Progress also requires a “small wins” habit. Daily wins can be tiny: tidying the lab, spending 10 minutes on a graph, or even having the courage to tell a supervisor, “I’m not feeling great today.” The warning is against dismissing small progress as worthless unless it’s dramatic. Energy varies day to day, so the win should match the capacity of the moment—then accumulate over time.
The fifth mindset is “constant testing.” Because reality rarely follows the planned outcome, researchers should run iterative cycles of experiments and treat failures as information. The transcript gives a personal example from YouTube: testing multiple channels, then doubling down on what performed best. In a PhD, the same principle means communicating the small tests being run with a supervisor—most will fail, but the few that take off become an “unfair advantage.”
Finally, “discomfort is feedback” reframes avoidance. Discomfort—whether from imposter syndrome, repeated failure, or an experiment that feels wrong—contains data. Instead of fleeing it, the student should dissect what the discomfort is signaling: confidence gaps, communication fears, or mismatches with the experiment itself. Sitting with discomfort longer helps identify the root problem and extract actionable lessons, which the speaker credits as a reason they were able to finish a PhD in three years.
Cornell Notes
The transcript argues that a PhD edge comes from mindsets that preserve momentum, increase agency, and convert setbacks into information. Key habits include treating every obstacle as a problem to solve with proposed solutions, taking ownership of project direction, and reframing “can’t” statements with “yet” to emphasize learning rather than fixed ability. Progress should be tracked through daily small wins, even when they’re minor. Because outcomes are unpredictable, constant testing—running many small experiments and communicating them—helps identify what actually works. Finally, discomfort is treated as feedback: dissecting it reveals the underlying issue and guides the next move.
Why does “problem solver” thinking change how a student should approach supervisors?
What does “ownership” mean when a supervisor micromanages?
How does the “yet” mindset work as a tool against failure loops?
Why are “small wins” treated as essential in a PhD?
What does “constant testing” look like in research planning?

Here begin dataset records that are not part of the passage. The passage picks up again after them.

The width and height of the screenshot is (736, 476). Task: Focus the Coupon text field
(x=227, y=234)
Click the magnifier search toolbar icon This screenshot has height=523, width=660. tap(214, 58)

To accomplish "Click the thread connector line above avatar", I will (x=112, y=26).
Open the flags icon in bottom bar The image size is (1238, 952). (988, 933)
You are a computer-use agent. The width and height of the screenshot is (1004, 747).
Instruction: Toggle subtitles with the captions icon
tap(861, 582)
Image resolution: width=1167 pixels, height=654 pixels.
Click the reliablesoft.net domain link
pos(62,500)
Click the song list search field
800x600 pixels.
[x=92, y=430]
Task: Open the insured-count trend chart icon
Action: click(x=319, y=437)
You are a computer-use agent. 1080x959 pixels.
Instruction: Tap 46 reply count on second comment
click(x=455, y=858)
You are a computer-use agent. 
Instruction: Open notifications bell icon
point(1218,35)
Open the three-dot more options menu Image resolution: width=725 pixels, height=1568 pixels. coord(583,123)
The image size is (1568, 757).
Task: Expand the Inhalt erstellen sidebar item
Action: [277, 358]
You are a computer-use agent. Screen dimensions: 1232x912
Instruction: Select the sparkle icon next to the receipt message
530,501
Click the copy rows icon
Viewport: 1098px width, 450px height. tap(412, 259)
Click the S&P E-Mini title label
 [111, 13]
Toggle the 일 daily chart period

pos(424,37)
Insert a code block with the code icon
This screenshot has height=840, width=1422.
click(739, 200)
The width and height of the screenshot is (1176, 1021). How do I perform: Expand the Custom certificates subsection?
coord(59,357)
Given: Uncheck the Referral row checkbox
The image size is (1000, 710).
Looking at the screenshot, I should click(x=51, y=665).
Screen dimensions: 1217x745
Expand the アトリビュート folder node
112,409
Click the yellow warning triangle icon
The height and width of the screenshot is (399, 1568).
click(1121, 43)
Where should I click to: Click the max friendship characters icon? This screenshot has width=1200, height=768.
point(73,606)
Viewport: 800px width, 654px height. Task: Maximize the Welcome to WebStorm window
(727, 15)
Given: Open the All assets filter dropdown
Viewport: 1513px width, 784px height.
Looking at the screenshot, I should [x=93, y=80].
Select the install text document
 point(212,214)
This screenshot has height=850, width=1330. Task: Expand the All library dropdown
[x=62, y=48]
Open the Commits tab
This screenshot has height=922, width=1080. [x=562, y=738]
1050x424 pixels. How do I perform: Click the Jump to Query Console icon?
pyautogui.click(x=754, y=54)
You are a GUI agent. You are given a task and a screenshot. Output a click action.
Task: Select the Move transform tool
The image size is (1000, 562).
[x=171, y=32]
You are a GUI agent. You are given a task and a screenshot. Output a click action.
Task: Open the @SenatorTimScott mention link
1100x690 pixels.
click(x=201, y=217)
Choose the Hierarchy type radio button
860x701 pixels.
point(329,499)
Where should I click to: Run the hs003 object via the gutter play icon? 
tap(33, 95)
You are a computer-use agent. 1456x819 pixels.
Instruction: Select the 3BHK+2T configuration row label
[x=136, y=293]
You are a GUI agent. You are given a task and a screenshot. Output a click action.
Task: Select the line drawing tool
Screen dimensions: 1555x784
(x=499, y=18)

How can “discomfort” function as feedback instead of a reason to quit?
Review Questions
- Which mindset would you use to handle a supervisor request for permission, and what would your response include?
- Give one example of how you could rephrase a negative thought using “yet” and what action that rephrase would lead to.
- What are three “small wins” you could realistically do on low-energy days, and how would you track them?
Key Points
- 1
Arrive at supervisor meetings with a clearly defined problem and at least one proposed solution, not just a request to continue.
- 2
Treat obstacles as your responsibility: if something blocks progress, ownership of the fix belongs to you.
- 3
Take ownership of project direction by experimenting with new approaches and focusing on what you can control when things go wrong.
- 4
Use “yet” to convert fixed negative beliefs into temporary learning states and keep searching for solutions.
- 5
Celebrate daily small wins—even minor lab tasks or short check-ins—because consistency compounds over time.
- 6
Run constant, iterative tests: communicate the small experiments, expect most failures, and double down on what works.
- 7
Treat discomfort as feedback by dissecting its cause (confidence, communication, or experiment mismatch) and using the findings to adjust next steps.